I’ve not been taking the full does of medication. It’s making things reallly difficult but I’m still not in the belief that the medication will fix how I feel and things that are going on.
I’ve nearly halved my antipsychotic medication, I’ve been messing round with anxiety medication and my hear medication.
Honestly, I’m struggling more than I show to everyone. Every second of every minute the voices are really tournamenting me, commanding me to hurt myself, and to end my life. As you can probably guess I’m still alive so I haven’t listened to them as much as they would like.

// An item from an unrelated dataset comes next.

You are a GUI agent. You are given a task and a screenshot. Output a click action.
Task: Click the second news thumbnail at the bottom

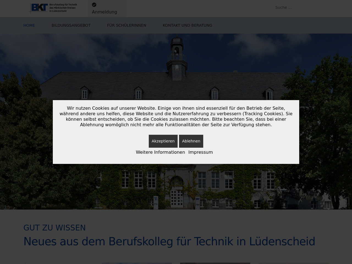point(137,263)
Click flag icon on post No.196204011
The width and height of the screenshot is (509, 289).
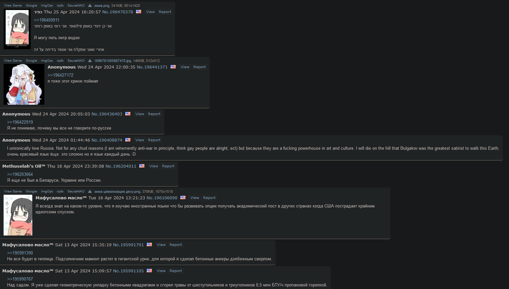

I’m scared, and I can not cope any more, but I’m not willing to do what everyone thinks will help and take the medication, I don’t believe it will help or solve the problems I’m up against right now.
No one understands!
Took this picture over the weekend.
Your story isn’t over, key fighting!
They are spying on me through the windows and spyders and bugs somehow getting in.
These are reporting to the mental health team, government and the devil. They are in control of the spying. They know what there looking for.
There after my DNA to clone me. And will probably keep me in some kind of prison. They wouldn’t want me escaping it’s to risky for them, for there cover to be exposed.
They want me because my body is invincible. I can’t die. It’s physically impossible for my body to die.
I’m terrified because where ever I go I’m in danger. I’m scared.
They want me to take medication but I’m not sure why. Maybe to put bugs in my body to record where I am. And to make me not realise what there up too. I’m not ill so why would I need medication. My body works differently from others.
The Voices are warning me and telling when I’m being followed, they are also telling me to cut and drain. I’m scared of them because they want me to do things I don’t want to do. I’m glad there warning me, maybe they are helping me!
God is really important, he talks to me. He gives me hope that they will stop spying on me and that God can fight off the devil.
STOP SPYING ON ME!!!!!
My cpn turned up 50 minutes late as it was a home visit. And stayed 9 minutes. A record. Also not seeing her next week because I have an ecg and blood test, so collecting medication from the mental hospital.
I know she is plotting against me all of the above is proof of what’s going on.
Spoke to the reverent at the hospital today over the phone. We talked about harming. Which today I did. I didn’t tell my cpn, she didn’t ask, and I need to stay in control.
I’m not really sure what my plan is from here.
The voices have been so bad, I can control them.
I want no contact with anyone, I don’t trust them! Who can I trust, I’m scared?!
I look up at the ceiling and I see these small spiders scattered around, when I try and focus on one it disappears. But when I look again there everywhere?! It’s so scary, although I’m pretty calm.
I don’t really know where my head is? Am I alive?
My blog has been with me through some years and some really tough times.
I will continue to blog regularly, thank you to all my followers and people that read my posts. Love to you all!
YEY… 1000th post!
I started it on Tuesday 75mg morning and night and today is Friday. I feel so hungry all the time. But I do also feel that the anxious feeling i normally have isn’t there.
I do believe it’s helping a lot. Although I’m terrified of the weight gain side effect.
I’m going to try to eat and drink healthily, but this isn’t always as easy. My weight has been fluctuating between two pounds different all week. Today that 2lbs has been added. But I haven’t been to the toilet in a week. So it could be that.
I really don’t have alot of sugar or fat in my diet. I normally consume between 700-500kcal, and I do try to burn them off but if you look at previous post, I’ve been diagnosed with a heart condition so I’m not sure if it’s safe to exercise and to what extent. My gp wasn’t very helpful.
The pregabline is planned to be upped on two weeks if my white blood cells stabilise.
When I first started it it made me feel like I was floating on a cloud, now I just don’t feel anxious even at times that I usually would feel anxious.